Espaguete ao Alho e Óleo

Espaguete ao Alho e Óleo is a simple yet flavorful Brazilian pasta dish that highlights the aromatic combination of garlic and olive oil. This Kosher version brings a delightful taste of Brazil to your table with a hint of heat from chili flakes.

Espaguete ao Alho e Óleo
20 minutes
Difficulty: Easy
Brazilian
400 kcal

Ingredients

  • Spaghetti - 200 grams
  • Olive oil - 60 milliliters
  • Garlic cloves - 4, thinly sliced
  • Red chili flakes - 1 teaspoon
  • Fresh parsley - 2 tablespoons, chopped
  • Salt - to taste
  • Black pepper - to taste
  • Lemon juice - 1 tablespoon

Steps

  1. Bring a large pot of salted water to a boil and cook the spaghetti according to package instructions until al dente.
  2. While the pasta is cooking, heat the olive oil in a large skillet over medium heat.
  3. Add the sliced garlic to the skillet and sauté until it is golden and fragrant, about 2-3 minutes.
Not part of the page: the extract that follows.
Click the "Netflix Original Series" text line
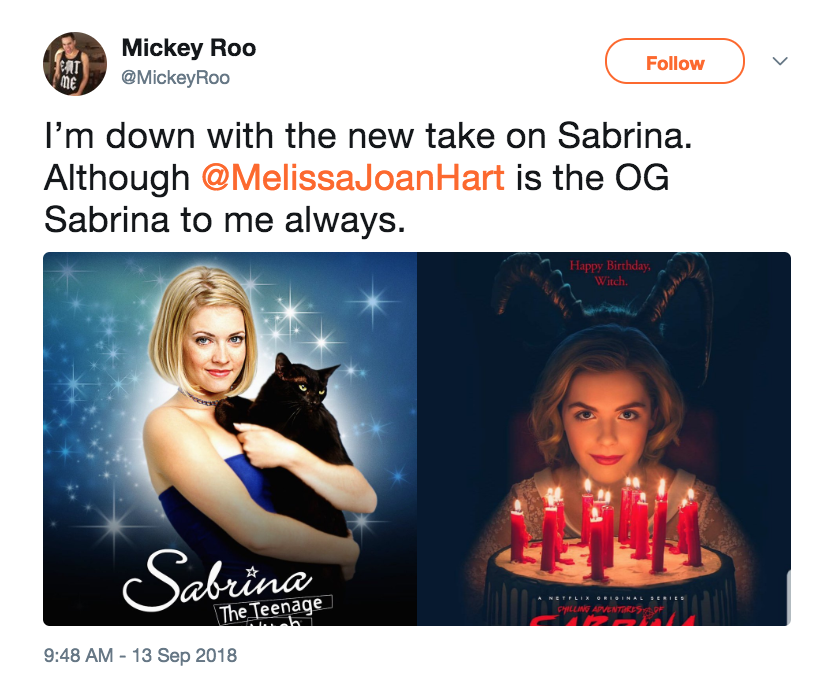Image resolution: width=833 pixels, height=682 pixels. (603, 598)
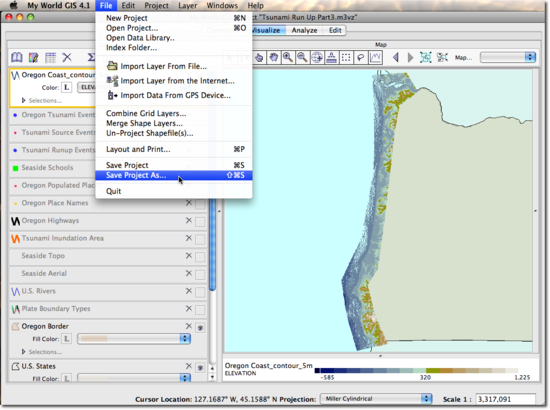Select the zoom out magnifier tool

[x=302, y=57]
Be careful not to burn the garlic.
  4. Stir in the red chili flakes and cook for an additional 30 seconds.
  5. Once the spaghetti is cooked, reserve 1/2 cup of the pasta water and then drain the pasta.
  6. Add the drained spaghetti to the skillet with the garlic oil, tossing to combine well.
  7. If the pasta seems dry, add a bit of the reserved pasta water until desired consistency is reached.
  8. Season with salt, black pepper, and lemon juice. Toss again to combine.
  9. Remove from heat and stir in the chopped parsley before serving.

Nutrition

  • Calories: 400
  • Protein: 10 g
  • Carbs: 60 g
  • Fiber: 2 g
  • Sugar: 1 g
  • Sodium: 250 mg
  • Cholesterol: 0 mg
  • Total Fat: 18 g
  • Saturated Fat: 2 g
  • Unsaturated Fat: 16 g
  • Water: 0.5 L

Health Benefits

  • Rich in healthy fats from olive oil, which can promote heart health.
  • Garlic has antibacterial properties and may boost the immune system.